TASK REQUIREMENTS: Pick up the essay about moving from Los Angeles to St. Louis right after its last sentence and keep writing it.
=== SELECTED PASSAGE ===
St. Louis is a Communist Enclave Within a Conservative State

Image: Gateway Arch

By Dallas Hansen

A couple of years ago, my wife and I arrived at Upper Crust Pizzeria in Beverly Hills, California, to watch the first presidential debate between Donald Trump and Hillary Clinton. It was a packed house, but it was immediately clear for whom the crowd was cheering.

With each HRC zinger came a round of whistling and cheers; and every Trump burn prompted a unanimous chorus of boos. As I sat silently and awkwardly rooting for the underdog, the irony of the well-dressed crowd in one of America’s wealthiest zip codes cheering on the tax-and-spend candidate wasn’t lost on me.

It was at that moment that I started wondering what it would be like to get out of Los Angeles—to flee somewhere it would be possible to own a home, garage our cars, have a yard for our dogs, yet still be surrounded by the culture and conveniences of city life. By November we were packed up and en route to a new beginning in my wife’s hometown of St. Louis.
=== GIVEN MATERIAL ===
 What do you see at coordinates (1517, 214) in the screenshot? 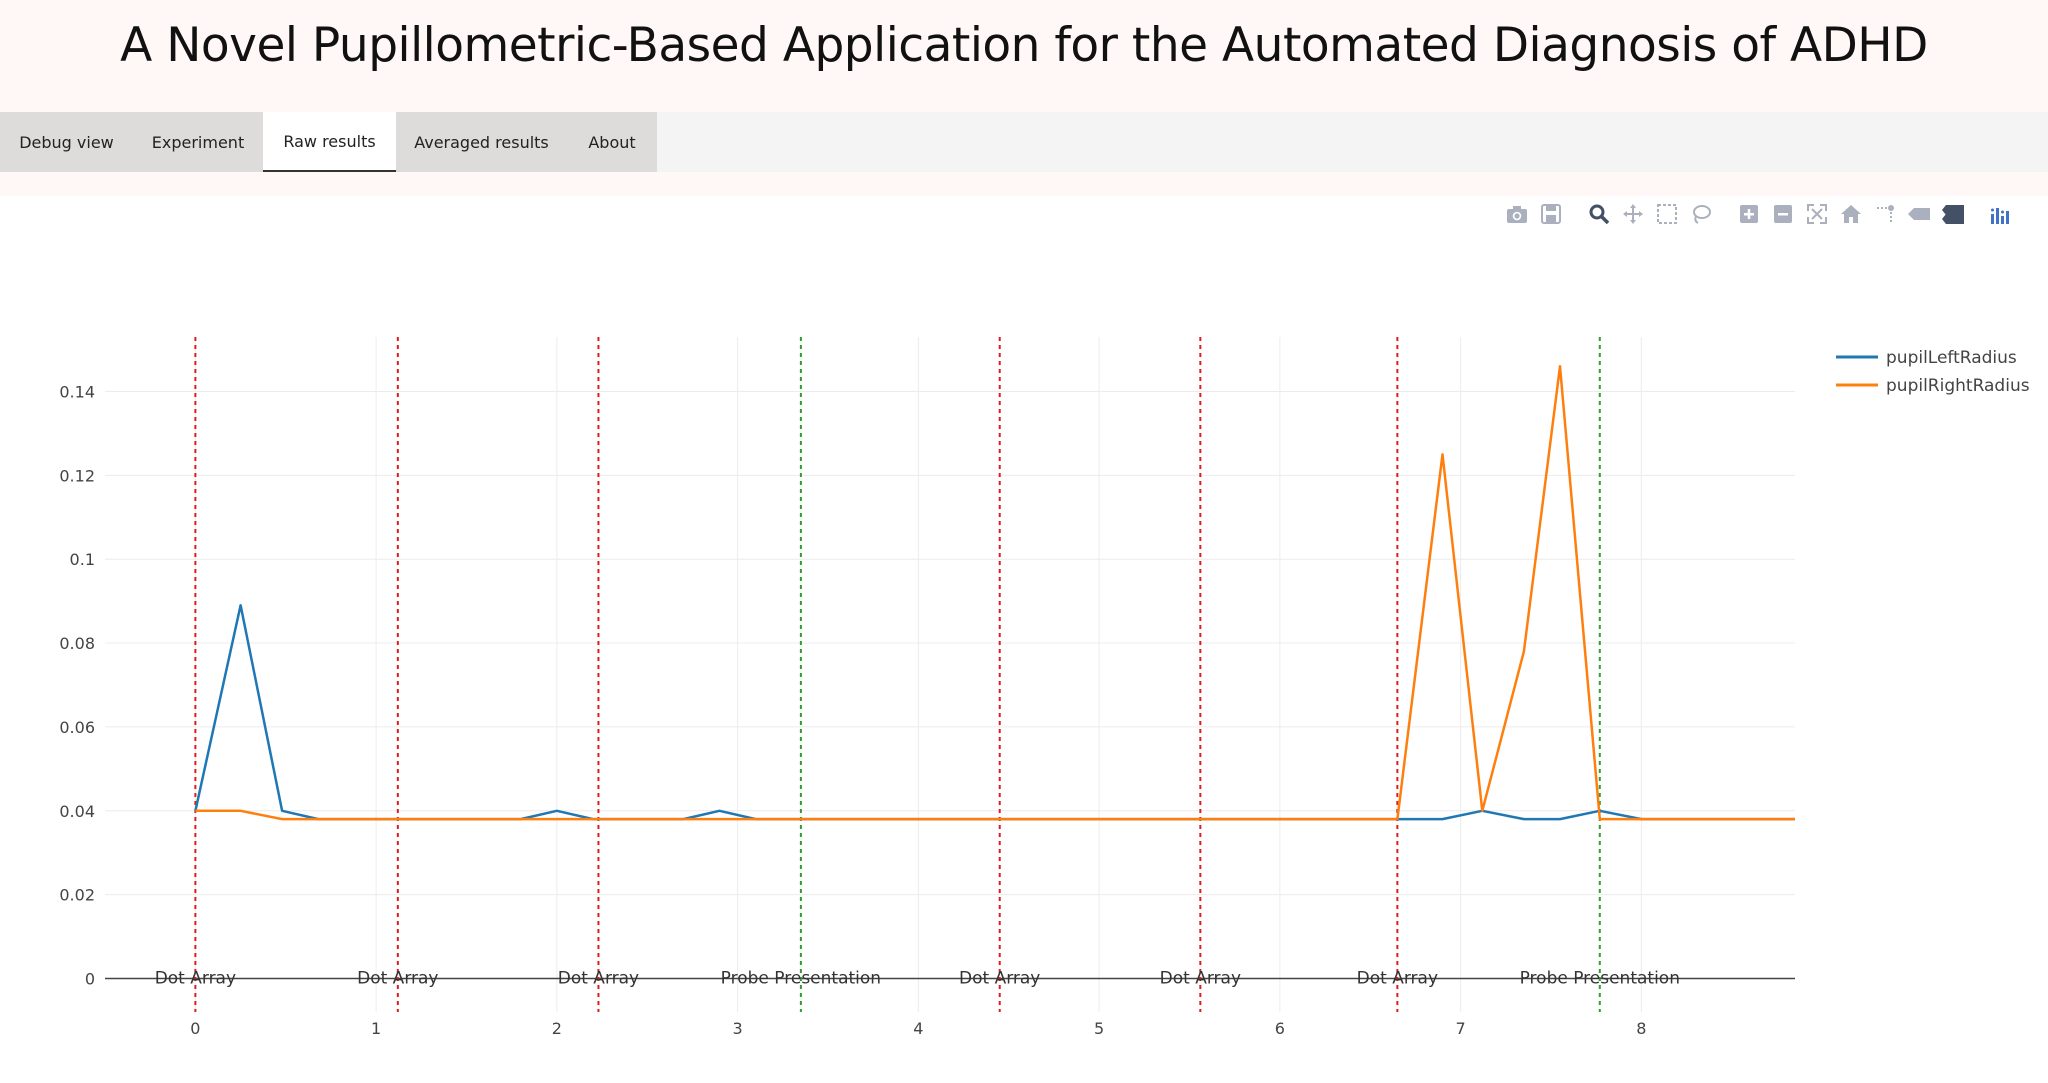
===
RESULT:
I arrived solo in my car on election night, and from the comfort of my wife’s parents’ county home in suburban Wildwood, I watched the results arrive. As CNN called Florida, my proudly liberal mother-in-law retired to her bedroom and wept while my father-in-law stared stoically as I pulled a celebratory beer from the fridge with its prominently placed “History Made” magnet on the door.

Suddenly, Hillary’s face wasn’t looking so smug.

Missouri, sometimes a swing state, was officially a Red State. Trump had captured 57.1% of the vote, and permitless concealed carry—aka constitutional carry—had recently become law. Compared to California, taxes were lower across the board, and you could crack a beer on a sidewalk, in a public park, or even as a passenger in a moving vehicle, all perfectly legal in The Show-Me State.

But a 35-mile daily commute from a tract-housing subdivision wasn’t our idea of a good time, and so when we finally segued from my wife’s parents’ home into a 121-year-old townhouse in a traditional city neighborhood, I was in for an unexpected culture shock. Whereas LA was filled with mainstream liberals and comparatively moderate Democrats, I soon understood St. Louis was in fact the Midwestern epicenter for far-left radicals.

My first major clue arrived the summer we moved into our newly purchased property. Lying in bed with the windows open enjoying a nice evening breeze, my reveries were interrupted by the unmistakable sounds of nearby gunfire.

There was a brief mention of the incident in local media with few details—just that a man had been shot and wounded—but two days later I was walking my dog when, in an alley a block away from my home, I saw two men working on a Toyota Camry that had obvious bullet holes in its windshield.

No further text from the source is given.